Food and Water Watch: Eat Your Invasives!

Carp Food and Water Watch’s Smart Seafood Guidelines have long helped fish fans steer clear of unsustainable and unhealthy seafood with their "Dirty Dozen" list. This summer’s guide, however, tells us to go ahead and feast . . . on invasive species.

With high reproductive rates and no natural predators, invasive species often outcompete native ones, reducing diversity, lowering habitat value, and sometimes speeding extinction rates. From the voracious Asian carp overtaking America’s Great Lakes to the poisonous lionfish in the warm waters off Florida's coast, scientists are working to stave off the onslaught. And with globalization, the factors contributing to the spread of invasives are only increasing.

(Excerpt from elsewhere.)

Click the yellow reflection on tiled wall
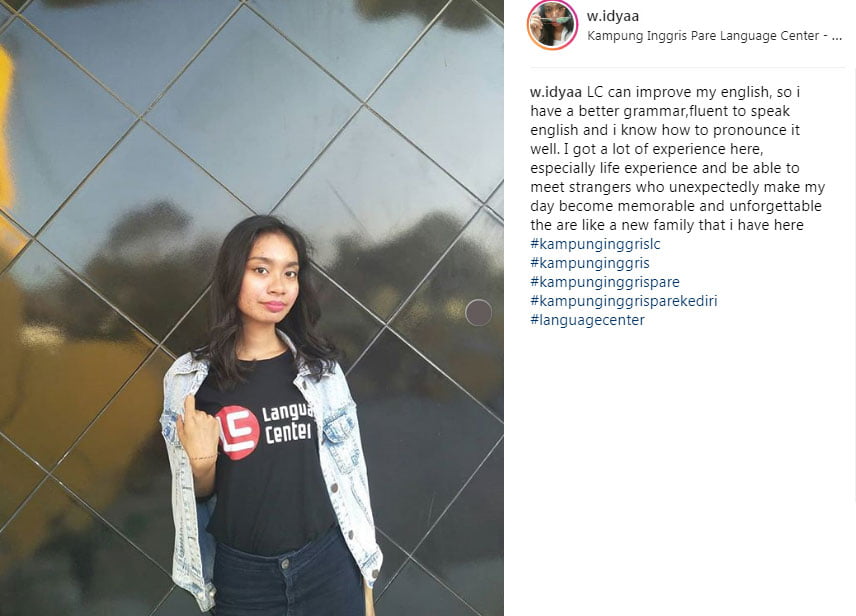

So these new seafood guidelines tell us that the best thing we can do to help is fire up the grill. In their recently released 2011 guide, FWW suggests frying up some Asian carp or lionfish, roasting a European green crab, or grilling a rustry crawfish. “Having farmed salmon for dinner isn’t going to help save a local ecosystem,” Wenonah Hauter, the group's executive director, said in a statement. “Now Asian carp or lionfish, that’s a different story.”

While these animals are not too often put on plates, FWW hopes that restaurants and families will catch on, eat up, and help keep the creatures' booming populations in check. To start the trend, Food and Water Watch teamed up with the James Beard Foundation at the Seafood Guide's release party to showcase delicious (and safe) ways of cooking your local invaders. You can find the complete guide online; it allows you to search by taste preference and region. To stay informed during shopping trips or dinners out, print a smaller version.

If only we could always eat our problems! We're still waiting for a cookbook that includes "Oil Spill and Vinegar Salad Dressing" or "Pine Beetle and C02 Souffle."